• Task to carry out: All lines from the one that contains "The width and height of the screenshot is (253, 125)." through the final line of the entries must be repeated exactly. No other lines belong in the output.

• Source data:
· · · · · · ·

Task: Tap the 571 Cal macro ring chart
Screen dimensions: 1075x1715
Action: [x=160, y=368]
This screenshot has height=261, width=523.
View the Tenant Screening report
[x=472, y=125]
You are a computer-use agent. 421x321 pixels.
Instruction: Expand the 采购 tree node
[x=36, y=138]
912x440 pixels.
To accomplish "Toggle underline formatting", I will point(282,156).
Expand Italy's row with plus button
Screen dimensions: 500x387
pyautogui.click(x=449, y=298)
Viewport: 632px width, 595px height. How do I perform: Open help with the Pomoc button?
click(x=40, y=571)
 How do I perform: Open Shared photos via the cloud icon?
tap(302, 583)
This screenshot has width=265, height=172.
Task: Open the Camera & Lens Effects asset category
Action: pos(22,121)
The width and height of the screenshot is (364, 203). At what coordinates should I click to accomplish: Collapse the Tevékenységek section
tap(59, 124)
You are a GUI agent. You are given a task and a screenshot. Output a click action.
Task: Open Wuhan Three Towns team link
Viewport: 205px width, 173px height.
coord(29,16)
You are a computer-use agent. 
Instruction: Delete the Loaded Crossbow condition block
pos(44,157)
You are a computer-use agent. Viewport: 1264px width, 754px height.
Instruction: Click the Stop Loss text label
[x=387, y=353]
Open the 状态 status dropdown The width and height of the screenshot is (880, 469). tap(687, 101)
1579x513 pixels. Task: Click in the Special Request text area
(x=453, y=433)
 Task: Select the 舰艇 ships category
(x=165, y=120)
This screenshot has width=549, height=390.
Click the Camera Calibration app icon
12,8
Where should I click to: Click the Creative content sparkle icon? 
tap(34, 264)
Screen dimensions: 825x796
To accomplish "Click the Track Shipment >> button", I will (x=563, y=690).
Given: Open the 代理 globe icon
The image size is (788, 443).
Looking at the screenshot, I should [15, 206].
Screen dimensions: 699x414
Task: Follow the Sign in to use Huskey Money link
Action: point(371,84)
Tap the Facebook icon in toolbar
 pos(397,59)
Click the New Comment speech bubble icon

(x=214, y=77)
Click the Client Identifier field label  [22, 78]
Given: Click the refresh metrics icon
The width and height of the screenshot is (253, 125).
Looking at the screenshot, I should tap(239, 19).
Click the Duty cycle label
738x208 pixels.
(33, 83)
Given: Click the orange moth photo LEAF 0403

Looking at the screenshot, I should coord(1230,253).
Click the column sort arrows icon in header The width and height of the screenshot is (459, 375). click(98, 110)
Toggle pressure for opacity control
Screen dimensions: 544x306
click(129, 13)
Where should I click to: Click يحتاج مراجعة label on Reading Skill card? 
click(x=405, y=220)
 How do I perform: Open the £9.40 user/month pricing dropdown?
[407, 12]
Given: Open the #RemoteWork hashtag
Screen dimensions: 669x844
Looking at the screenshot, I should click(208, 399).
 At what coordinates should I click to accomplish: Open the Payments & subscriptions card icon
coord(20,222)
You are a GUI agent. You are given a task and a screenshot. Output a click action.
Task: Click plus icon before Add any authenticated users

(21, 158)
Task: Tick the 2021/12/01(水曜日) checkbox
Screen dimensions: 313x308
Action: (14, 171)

· · · · · · ·

• Solution:
The width and height of the screenshot is (253, 125).
Looking at the screenshot, I should tap(239, 19).
Click the Duty cycle label
738x208 pixels.
(33, 83)
Given: Click the orange moth photo LEAF 0403

Looking at the screenshot, I should coord(1230,253).
Click the column sort arrows icon in header The width and height of the screenshot is (459, 375). click(98, 110)
Toggle pressure for opacity control
Screen dimensions: 544x306
click(129, 13)
Where should I click to: Click يحتاج مراجعة label on Reading Skill card? 
click(x=405, y=220)
 How do I perform: Open the £9.40 user/month pricing dropdown?
[407, 12]
Given: Open the #RemoteWork hashtag
Screen dimensions: 669x844
Looking at the screenshot, I should click(208, 399).
 At what coordinates should I click to accomplish: Open the Payments & subscriptions card icon
coord(20,222)
You are a GUI agent. You are given a task and a screenshot. Output a click action.
Task: Click plus icon before Add any authenticated users

(21, 158)
Task: Tick the 2021/12/01(水曜日) checkbox
Screen dimensions: 313x308
Action: (14, 171)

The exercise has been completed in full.